Getting inspired by watching motion graphics design and visual effects on TV or the web is one thing. Getting to hear from and hang out with the artists who create the outstanding work we see in motion picture title sequences, trailers, broadcast design packages, games and commercials is quite another.
I’ve just returned from Albuquerque, New Mexico, where I attended the Motion09 conference. It is a small, highly targeted, and flat out outstanding conference dedicated to animation, visual effects and motion graphics. There’s nothing like being surrounded by over 200 other folks who are into different aspects of the same field. Where else can you eat lunch with Chris and Trish Meyer, from whose books I originally learned After Effects, or have a drink with Mark Coleran , the talent behind the animated computer displays in the Bourne Ultimatum and a driving force for Gridiron Software’s Flow, or join a late night chat with James Caliri, the artist who created the outstanding end title sequence for Lemony Snicket’s A Series of Unfortunate Events? I was in hog heaven.
On Sunday, I gave 7 back-to-back presentations on various aspects of Apple Motion, with a special focus on the new features in Motion 4 and tips and tricks specifically for After Effects users. Everyone, and I mean everyone, who attends this conference is an After Effects user and it was exciting to see the rising level of interest in Motion.
After my presentation, I was able to stick around for a few more days and check out some of the other sessions. There were multiple tracks going on simultaneously and it was difficult to choose which ones to attend as they all looked so interesting. On Monday morning, I sat in on Rachel Nicoll’s (Sony Pictures Imageworks) matchmoving sessions, where she described her challenges on films such as Spiderman 3, Hancock, and The Chronicles of Narnia.
In the afternoon, I watched Rod Basham from Imaginary Forces describe how they used the “Bumblebee” camera to create the look through the eyes of the terminators in Terminator Salvation.
After dinner, the sessions continued: there was a panel discussion about the art of title design which included Karin Fong from Imaginary Forces, Jamie Caliri from DUCK, Synderel Pen from yU+co. and William Lebeda from Picture Mill.
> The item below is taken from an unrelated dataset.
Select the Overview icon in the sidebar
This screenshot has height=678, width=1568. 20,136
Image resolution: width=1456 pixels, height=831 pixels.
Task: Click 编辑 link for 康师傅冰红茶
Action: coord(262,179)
It didn’t stop there – at 10:15pm (!) I attended an outstanding session on camera mapping with Maya and After Effects presented by Brad Swardson, who was able to pack an incredible amount of information into his 75 minute session.
On Tuesday I had to spend the whole day squirreled away in my hotel room getting some work done, but I was able to emerge that evening to catch Michael Waldron and Erik van der Wilden from nailgun* talk about and show examples of current design trends.
After that, Brad Swardson did another camera mapping session focused on After Effects which was excellent – I talked to him afterwards until almost midnight.
All of these industry-leading artists in the motion graphics field gave great presentations, but more than that, they made themselves available during the many informal gatherings and meals. With such a small conference, it was easy to find and talk to any expert you wanted to, and everyone was generous with their time and advice. Also attending were about a dozen students from Ex’pression college for digital arts who were thrilled to get such direct access and advice from these folks. One afternoon I walked through the lounge and saw that the Ex’pression students had set up an impromptu stop motion set and James Caliri was there giving them advice. In an awards ceremony on Tuesday evening, we were treated to the best works from these emerging artists.
My flight home was at 6am Wednesday morning so I missed the last day, but was glad I got to see as much as I did. I arrived home groggy from lack of sleep but full of excitement, inspiration, and great new information I can put to use for my next projects. If you create motion graphics, I highly recommend checking out the conference next year. For immediate inspiration, check out the links in this article.